Your buying checklist
Before you pay, run through this short list. If a bike ticks these, you are buying well rather than guessing.
- The bike matches your main journey (commute, hills, folding, cargo).
- It is EAPC-legal: 250W, 15.5mph cut-off, pedal-assist.
- It has a torque sensor if your budget allows (roughly £900-plus).
- The battery capacity in watt-hours suits your real distance.
- Brakes are hydraulic disc, or at least good mechanical disc.
- The frame style and size fit you and are easy to mount.
- There is a clear UK warranty, support and spare-parts availability.
Get those right and the rest is preference. Choose the bike around your life, not the spec sheet, and an e-bike quickly becomes the easiest way to get around.
Frequently asked questions
How do I choose the right electric bike?
Start with your main journey, then match the bike to it. For flat commutes a 250W hub motor is fine, for hills look at a mid-drive or higher-torque motor, and for trains choose a folder. Then prioritise a torque sensor, enough battery capacity for your distance, hydraulic disc brakes and a frame you can mount comfortably.
What is a good battery size for an electric bike?
Look at watt-hours (Wh), not just volts. Around 360Wh suits short urban commutes, 400 to 500Wh covers most daily riding at 25 to 45 real miles, and 500Wh or more is best for hills or longer trips. Treat any claimed range as a best case measured in eco mode on flat ground.
Is a torque sensor or cadence sensor better?
A torque sensor is better for most riders. It measures how hard you pedal and feeds in matching assistance, so the bike feels natural and uses the battery efficiently. A cadence sensor only detects that you are pedalling and delivers a more on-off boost. Torque sensors are worth paying extra for and are common above about £900.
How much should I spend on an electric bike?

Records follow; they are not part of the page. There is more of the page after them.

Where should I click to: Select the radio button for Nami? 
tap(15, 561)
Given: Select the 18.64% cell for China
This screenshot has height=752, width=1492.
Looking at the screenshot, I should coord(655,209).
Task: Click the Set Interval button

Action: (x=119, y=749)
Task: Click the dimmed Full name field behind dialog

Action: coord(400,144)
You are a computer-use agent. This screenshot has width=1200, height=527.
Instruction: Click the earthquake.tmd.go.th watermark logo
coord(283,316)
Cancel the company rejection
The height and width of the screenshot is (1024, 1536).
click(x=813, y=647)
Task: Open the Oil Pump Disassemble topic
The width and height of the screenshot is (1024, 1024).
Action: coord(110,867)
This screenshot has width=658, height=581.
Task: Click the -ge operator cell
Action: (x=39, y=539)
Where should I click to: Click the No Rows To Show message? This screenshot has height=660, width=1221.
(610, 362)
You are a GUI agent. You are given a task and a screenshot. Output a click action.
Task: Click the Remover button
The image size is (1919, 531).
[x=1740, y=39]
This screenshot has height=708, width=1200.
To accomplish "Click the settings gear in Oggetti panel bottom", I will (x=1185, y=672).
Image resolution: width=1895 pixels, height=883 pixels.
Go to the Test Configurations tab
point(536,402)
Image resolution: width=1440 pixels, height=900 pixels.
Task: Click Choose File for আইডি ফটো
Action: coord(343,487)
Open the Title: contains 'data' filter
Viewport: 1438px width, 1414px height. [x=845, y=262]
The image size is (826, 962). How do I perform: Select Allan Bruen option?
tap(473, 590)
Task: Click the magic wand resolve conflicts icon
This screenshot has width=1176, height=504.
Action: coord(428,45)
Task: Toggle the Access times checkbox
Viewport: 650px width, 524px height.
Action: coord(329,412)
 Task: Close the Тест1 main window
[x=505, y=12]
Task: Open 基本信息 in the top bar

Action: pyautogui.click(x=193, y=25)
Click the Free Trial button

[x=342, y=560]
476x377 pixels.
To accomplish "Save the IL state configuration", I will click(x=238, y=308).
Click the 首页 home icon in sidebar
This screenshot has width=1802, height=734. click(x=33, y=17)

Usable e-bikes start around £500, but the value sweet spot is £900 to £1,500, where you reliably get a torque sensor, hydraulic brakes and a believable 35 to 45 mile range. Mid-drive motors and premium components mostly appear above £1,500. Avoid the cheapest unbranded imports, where support and parts are the real risk.
Do I need a licence or insurance to buy an electric bike in the UK?
No. If the bike is EAPC-legal, meaning a 250W motor, assistance that stops at 15.5mph and a rider aged 14 or over, it is treated as a normal bicycle. You do not need a driving licence, road tax, registration or insurance. Theft insurance is still worth considering separately.
Should I buy an electric bike online or in store?
Both work. Buying in store, for example at Halfords, lets you try the fit and gives you a shop for builds and servicing, which suits first-time buyers. Buying online from a reputable brand usually costs less and offers more choice, but check the warranty, UK-based support and how the bike arrives, as most need some assembly.